Quand le père a haussé le ton, indiquant qu’il était hors de question qu’il parte sans sa femme et un de ses enfants, 6 policiers lui sont tombés dessus : on lui a entravé bras et jambes, mis un casque et “transporté comme un saucisson” dans le car de police. “Je n’ai jamais vécu cela !”, témoigne un travailleur sous couvert d’anonymat. “Je n’ai jamais vu un tel acharnement, avec une telle violence et un non-respect des personnes.

Le vol militaire organisé pour la famille devait initialement partir à 10h30 de Melsbroek pour Varsovie. Il a été retardé à 12h30, la Pologne refusant de reprendre une famille incomplète. Des informations contradictoires ont circulé. Mais on vient de l’apprendre : le vol a finalement été annulé. Le papa et les sept enfants sont en route vers le centre Fedasil de Jodoigne.


"Qui joue au Père Fouettard?"

Le monde politique, à l'image du groupe Ecolo, s'est insurgé face à cet acte. Dans un communiqué, les Verts expliquent qu'ils "dénoncent la manière scandaleuse dont les services fédéraux ont traité une famille qui, en vertu de la procédure de Dublin, devait être renvoyée en Pologne, alors que son parcours d'intégration est en cours en Belgique, au sein du centre Fédasil de Jodoigne.
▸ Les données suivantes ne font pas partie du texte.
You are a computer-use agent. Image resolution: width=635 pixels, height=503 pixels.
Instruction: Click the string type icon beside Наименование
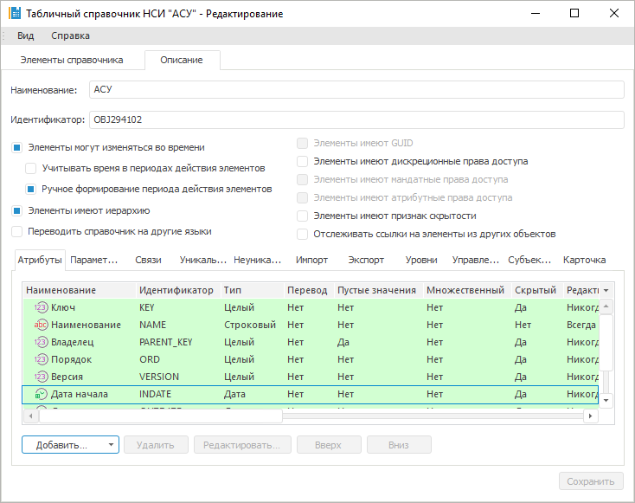pyautogui.click(x=41, y=325)
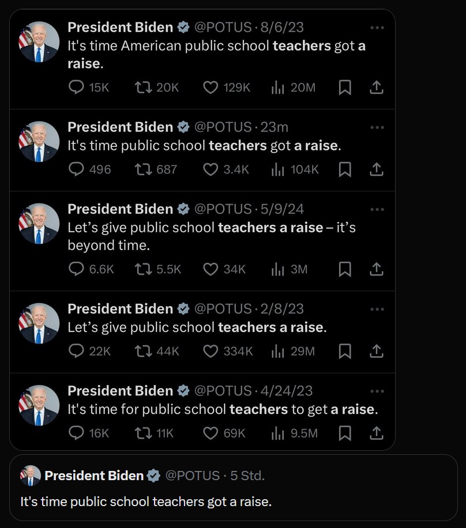The image size is (466, 528).
Task: View analytics of the 4/24/23 tweet
Action: [x=279, y=433]
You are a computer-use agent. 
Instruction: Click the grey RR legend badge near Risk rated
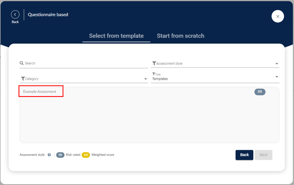(x=60, y=155)
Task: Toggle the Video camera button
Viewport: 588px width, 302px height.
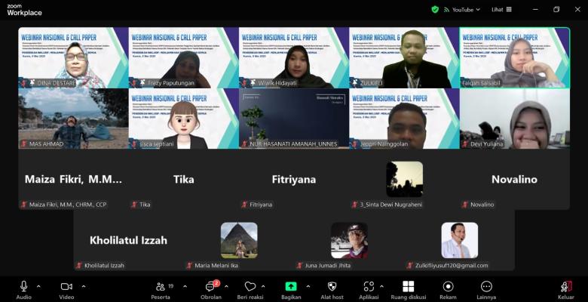Action: tap(66, 287)
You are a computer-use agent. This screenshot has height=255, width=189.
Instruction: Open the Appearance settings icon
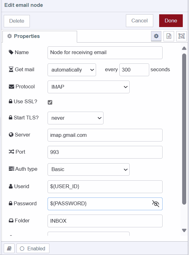pos(181,36)
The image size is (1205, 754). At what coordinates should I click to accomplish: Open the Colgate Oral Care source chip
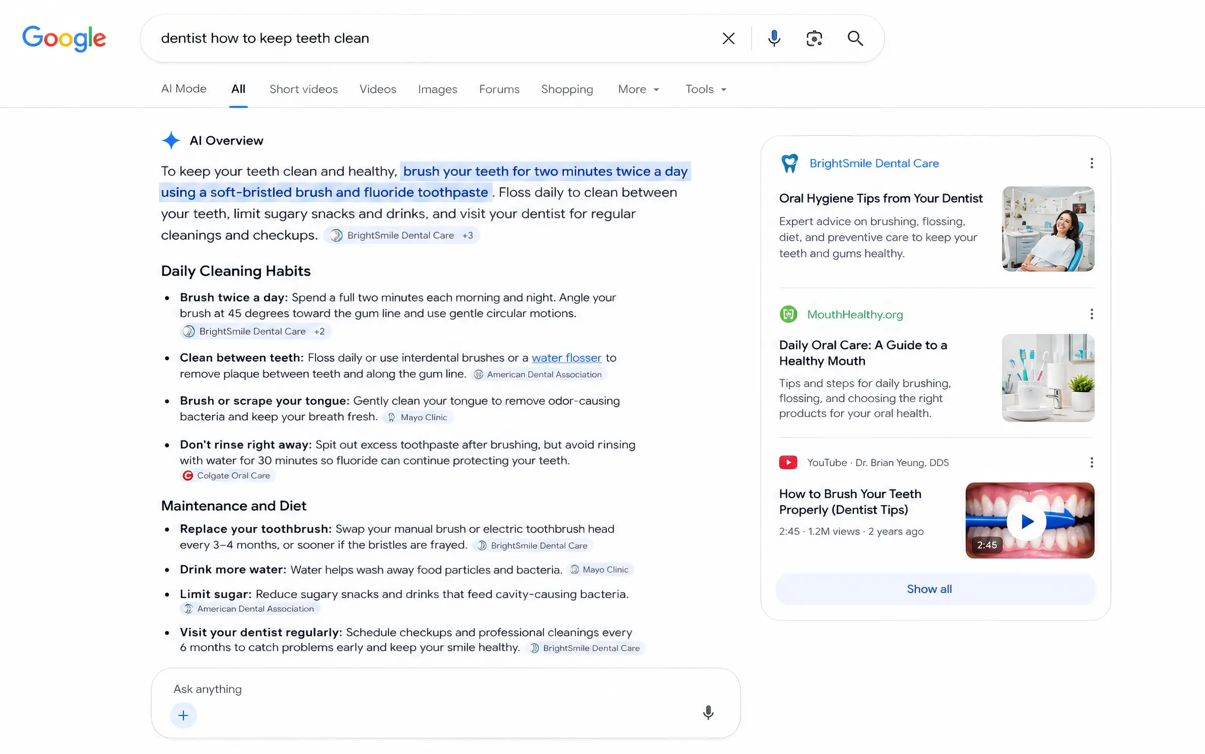(227, 475)
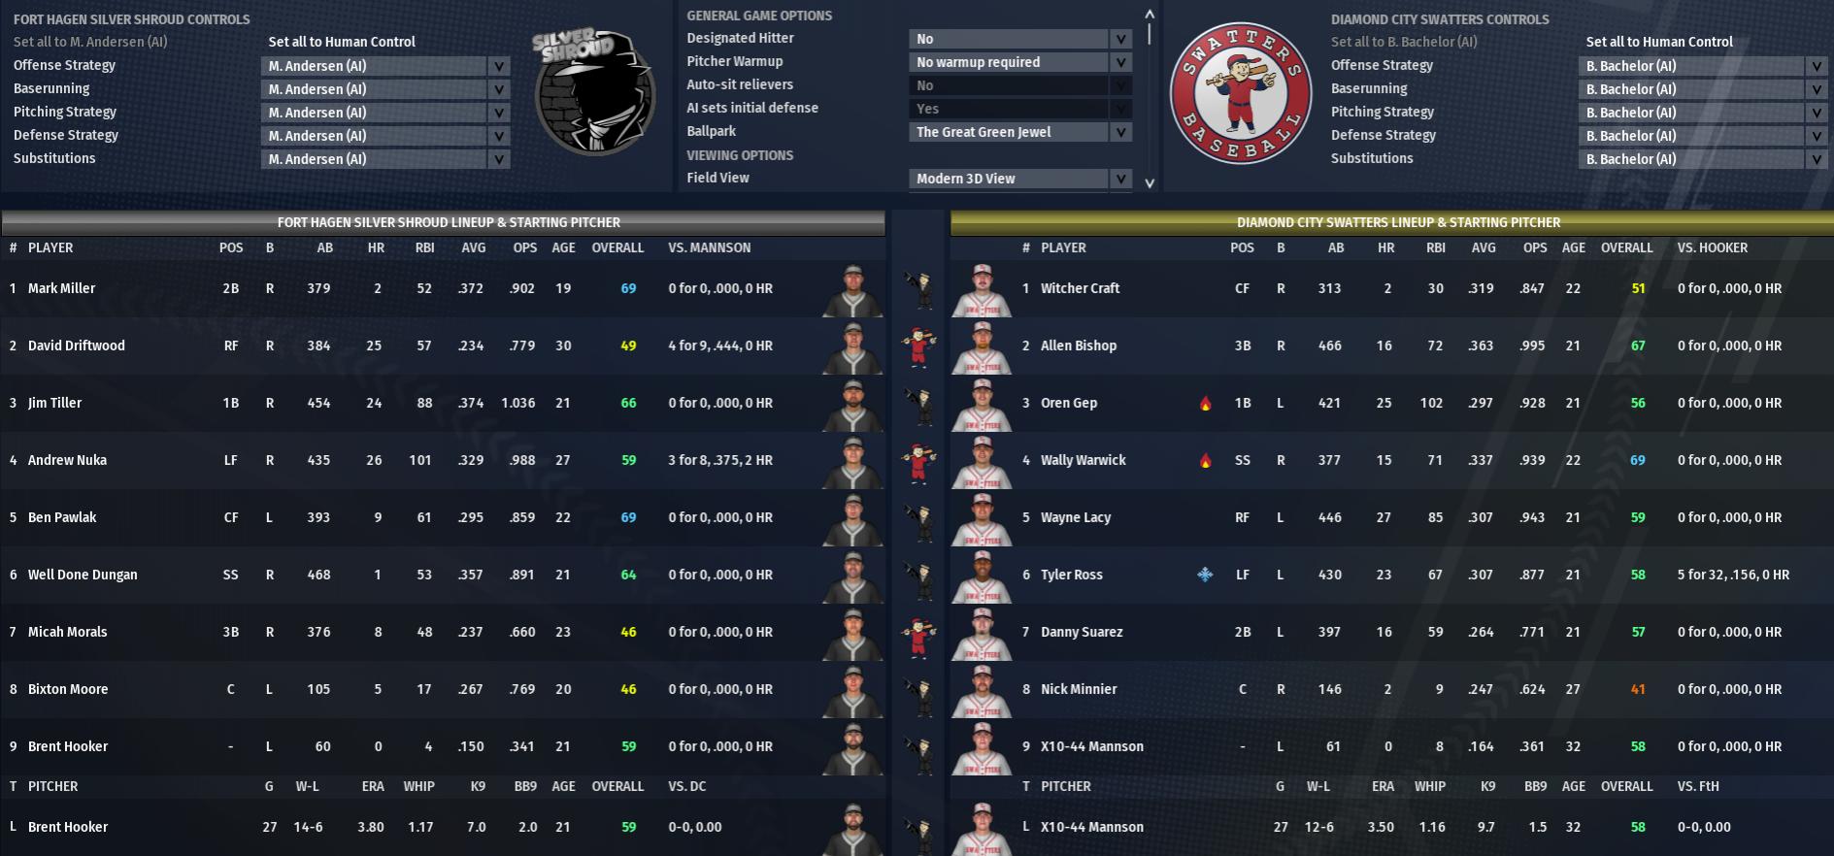
Task: Click the flame icon next to Oren Gep
Action: click(x=1205, y=404)
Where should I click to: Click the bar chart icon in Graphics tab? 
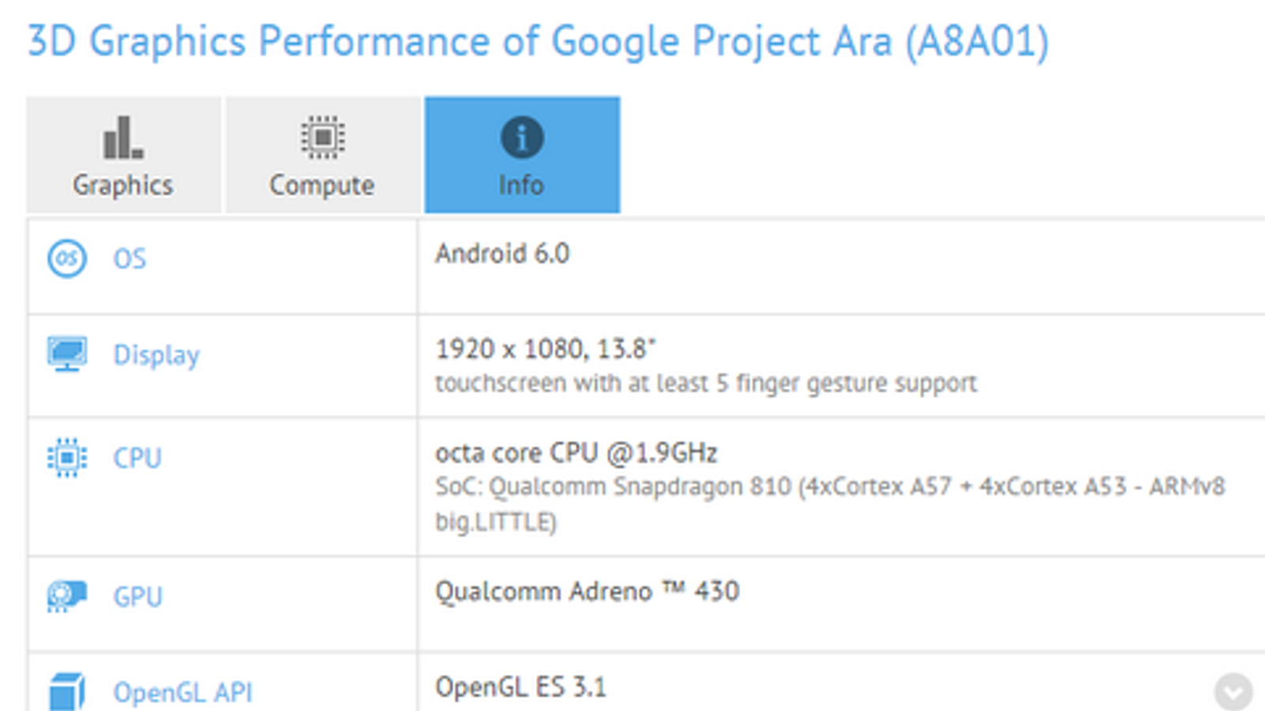[123, 137]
Cette action plus que musclée est tout à fait indigne d’un pays démocratique ! Vingt policiers fédéraux ont tenté d'expulser sept enfants avec leur père, en les séparant de leur mère et d'une de leurs filles non présente à ce moment au centre. La police fédérale a fait usage de la force pour contraindre le papa à monter dans le bus (camisole, casque rembourré…). Tout cela sous les yeux des enfants à peine éveillés ! Ecolo dénonce, comme l'a fait déjà le Délégué général aux droits de l'enfant, cette intervention scandaleuse et rappelle que, pour Ecolo, personne n'est illégal quand il cherche refuge en Belgique. Quand l’intégration est en cours, quand les citoyens se mobilisent pour offrir un avenir à une famille qui fuit la guerre ou la misère, quand les communes se déclarent hospitalières, c'est une attitude inacceptable que nous ne pouvons tolérer. Ecolo demandera des explications au Ministre T Franken sur la violence de ces pratiques."


"Des comportements dignes d’un Etat policier, indignes d’un Etat de droit !"

Même son de cloche du côté socialiste. "La Fédération PS du Brabant wallon s’insurge contre les pratiques utilisées ce mercredi par des agents de la police fédérale au centre Fedasil de Jodoigne. La Fédération PS du Brabant wallon ne peut accepter que quiconque soit traité d’une telle manière, encore moins un père d’une famille ayant fui leur terre d’origine. Une fois de plus, les procédés de la police, répondant ainsi à la politique scandaleuse prônée par le secrétaire d’Etat à la Migration, Théo Franken, doivent être dénoncées. Il s’agit là, après notamment le traitement dégradant infligé aux migrants du Parc Maximilien à Bruxelles, de procédés non seulement inhumains et injustifiés mais aussi totalement contraires à la politique d’accueil de la Belgique. Nous les condamnons fermement. Notre député fédéral Stéphane Crusnière interpellera le secrétaire d’Etat, Théo Franken, à ce sujet."